What is needed
Reproduce each line of the entries that carries "computer".

───── Data for review ─────

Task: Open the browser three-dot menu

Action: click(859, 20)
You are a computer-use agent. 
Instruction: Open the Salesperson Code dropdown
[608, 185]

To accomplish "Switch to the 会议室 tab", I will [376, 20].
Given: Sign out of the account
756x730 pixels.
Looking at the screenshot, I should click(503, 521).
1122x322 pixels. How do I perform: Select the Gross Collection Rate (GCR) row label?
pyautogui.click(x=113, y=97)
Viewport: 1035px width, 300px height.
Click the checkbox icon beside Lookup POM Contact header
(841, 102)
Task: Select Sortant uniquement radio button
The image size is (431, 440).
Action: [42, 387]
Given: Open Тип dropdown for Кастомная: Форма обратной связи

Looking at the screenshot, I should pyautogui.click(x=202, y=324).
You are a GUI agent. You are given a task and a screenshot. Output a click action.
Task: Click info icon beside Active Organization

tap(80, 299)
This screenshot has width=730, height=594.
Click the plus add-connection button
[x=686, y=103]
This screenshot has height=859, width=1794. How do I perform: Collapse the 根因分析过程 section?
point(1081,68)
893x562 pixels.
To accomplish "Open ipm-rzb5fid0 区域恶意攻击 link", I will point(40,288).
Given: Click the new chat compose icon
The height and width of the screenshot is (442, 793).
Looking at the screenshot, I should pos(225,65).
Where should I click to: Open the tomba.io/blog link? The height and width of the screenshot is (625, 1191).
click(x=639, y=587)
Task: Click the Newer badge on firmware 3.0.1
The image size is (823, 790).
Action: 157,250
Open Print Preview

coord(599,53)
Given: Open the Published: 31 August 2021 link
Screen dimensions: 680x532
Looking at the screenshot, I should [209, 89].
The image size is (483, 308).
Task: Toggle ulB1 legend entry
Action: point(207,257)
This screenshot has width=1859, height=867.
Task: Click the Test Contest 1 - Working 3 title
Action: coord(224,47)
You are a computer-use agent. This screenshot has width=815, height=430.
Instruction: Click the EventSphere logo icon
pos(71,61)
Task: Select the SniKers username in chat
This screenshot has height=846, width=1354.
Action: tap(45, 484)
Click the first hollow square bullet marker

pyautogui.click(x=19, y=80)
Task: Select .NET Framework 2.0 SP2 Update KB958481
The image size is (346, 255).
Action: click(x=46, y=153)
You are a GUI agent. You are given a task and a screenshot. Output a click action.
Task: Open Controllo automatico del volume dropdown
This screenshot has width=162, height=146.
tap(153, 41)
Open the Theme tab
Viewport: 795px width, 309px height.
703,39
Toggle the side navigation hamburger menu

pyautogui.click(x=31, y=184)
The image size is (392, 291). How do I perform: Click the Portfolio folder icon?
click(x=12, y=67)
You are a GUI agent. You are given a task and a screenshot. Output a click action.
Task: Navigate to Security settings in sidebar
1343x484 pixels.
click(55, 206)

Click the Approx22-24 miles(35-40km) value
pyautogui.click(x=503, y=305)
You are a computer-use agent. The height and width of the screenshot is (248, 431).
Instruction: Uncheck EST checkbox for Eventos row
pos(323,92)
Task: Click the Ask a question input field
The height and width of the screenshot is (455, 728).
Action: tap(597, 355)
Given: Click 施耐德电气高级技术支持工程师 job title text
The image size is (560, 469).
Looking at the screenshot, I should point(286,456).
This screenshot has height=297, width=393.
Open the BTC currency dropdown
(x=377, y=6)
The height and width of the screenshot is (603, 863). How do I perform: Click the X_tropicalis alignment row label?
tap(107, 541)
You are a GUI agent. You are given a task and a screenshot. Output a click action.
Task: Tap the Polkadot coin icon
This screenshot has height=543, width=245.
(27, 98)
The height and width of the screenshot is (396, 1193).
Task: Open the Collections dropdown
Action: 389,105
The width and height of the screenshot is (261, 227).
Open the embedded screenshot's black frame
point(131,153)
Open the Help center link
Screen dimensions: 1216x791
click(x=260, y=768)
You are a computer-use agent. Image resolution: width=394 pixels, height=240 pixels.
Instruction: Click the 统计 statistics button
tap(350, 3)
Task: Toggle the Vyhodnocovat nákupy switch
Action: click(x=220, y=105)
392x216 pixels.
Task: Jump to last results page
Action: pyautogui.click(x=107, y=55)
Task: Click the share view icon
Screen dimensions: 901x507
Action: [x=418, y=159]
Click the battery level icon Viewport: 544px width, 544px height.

─────

Task answer
You are a computer-use agent. 
You are a computer-use agent. This screenshot has width=815, height=430.
You are a computer-use agent. The height and width of the screenshot is (248, 431).
You are a computer-use agent. Image resolution: width=394 pixels, height=240 pixels.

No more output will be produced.